What the task asks>
Please copy the leading lines of the entries below exactly, concluding with the line in which "You are a computer-use agent. The width" occurs.

##### Data provided #####

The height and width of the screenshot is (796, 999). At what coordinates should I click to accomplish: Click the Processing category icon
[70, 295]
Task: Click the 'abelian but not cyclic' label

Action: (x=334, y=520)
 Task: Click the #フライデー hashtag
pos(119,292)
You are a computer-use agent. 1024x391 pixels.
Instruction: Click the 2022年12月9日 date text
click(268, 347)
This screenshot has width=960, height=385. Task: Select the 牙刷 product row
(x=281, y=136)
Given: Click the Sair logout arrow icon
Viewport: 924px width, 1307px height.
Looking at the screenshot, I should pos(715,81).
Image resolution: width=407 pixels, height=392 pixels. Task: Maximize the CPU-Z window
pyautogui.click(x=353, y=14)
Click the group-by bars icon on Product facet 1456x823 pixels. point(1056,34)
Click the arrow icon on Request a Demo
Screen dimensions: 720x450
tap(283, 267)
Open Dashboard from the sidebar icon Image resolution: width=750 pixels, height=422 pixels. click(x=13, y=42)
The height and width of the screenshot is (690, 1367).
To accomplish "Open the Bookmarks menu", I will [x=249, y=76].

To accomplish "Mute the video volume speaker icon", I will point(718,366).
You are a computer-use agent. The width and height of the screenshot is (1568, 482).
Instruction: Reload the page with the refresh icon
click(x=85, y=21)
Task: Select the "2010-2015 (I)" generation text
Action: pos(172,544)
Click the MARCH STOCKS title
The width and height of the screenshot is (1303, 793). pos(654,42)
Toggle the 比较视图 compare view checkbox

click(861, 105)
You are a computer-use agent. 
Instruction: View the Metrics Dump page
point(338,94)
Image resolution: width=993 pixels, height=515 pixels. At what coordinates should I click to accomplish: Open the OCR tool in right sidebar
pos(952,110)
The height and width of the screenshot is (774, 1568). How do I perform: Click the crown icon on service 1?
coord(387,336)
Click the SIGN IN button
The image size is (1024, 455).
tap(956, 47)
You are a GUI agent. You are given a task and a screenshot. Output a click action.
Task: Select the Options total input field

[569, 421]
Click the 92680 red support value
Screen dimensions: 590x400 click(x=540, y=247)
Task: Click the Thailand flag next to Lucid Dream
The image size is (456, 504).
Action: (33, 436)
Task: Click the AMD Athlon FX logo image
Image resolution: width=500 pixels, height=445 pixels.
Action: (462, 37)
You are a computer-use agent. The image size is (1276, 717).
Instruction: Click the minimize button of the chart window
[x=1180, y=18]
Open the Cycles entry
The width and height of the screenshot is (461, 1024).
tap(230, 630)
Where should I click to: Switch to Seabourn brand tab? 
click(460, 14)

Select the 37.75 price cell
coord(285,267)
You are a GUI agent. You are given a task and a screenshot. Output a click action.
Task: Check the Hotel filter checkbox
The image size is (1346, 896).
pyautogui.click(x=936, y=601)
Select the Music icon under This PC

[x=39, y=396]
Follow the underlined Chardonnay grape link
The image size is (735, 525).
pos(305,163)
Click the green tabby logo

#####

Response area>
The height and width of the screenshot is (796, 999). At what coordinates should I click to accomplish: Click the Processing category icon
[70, 295]
Task: Click the 'abelian but not cyclic' label

Action: (x=334, y=520)
 Task: Click the #フライデー hashtag
pos(119,292)
You are a computer-use agent. 1024x391 pixels.
Instruction: Click the 2022年12月9日 date text
click(268, 347)
This screenshot has width=960, height=385. Task: Select the 牙刷 product row
(x=281, y=136)
Given: Click the Sair logout arrow icon
Viewport: 924px width, 1307px height.
Looking at the screenshot, I should pos(715,81).
Image resolution: width=407 pixels, height=392 pixels. Task: Maximize the CPU-Z window
pyautogui.click(x=353, y=14)
Click the group-by bars icon on Product facet 1456x823 pixels. point(1056,34)
Click the arrow icon on Request a Demo
Screen dimensions: 720x450
tap(283, 267)
Open Dashboard from the sidebar icon Image resolution: width=750 pixels, height=422 pixels. click(x=13, y=42)
The height and width of the screenshot is (690, 1367).
To accomplish "Open the Bookmarks menu", I will [x=249, y=76].

To accomplish "Mute the video volume speaker icon", I will point(718,366).
You are a computer-use agent. The width and height of the screenshot is (1568, 482).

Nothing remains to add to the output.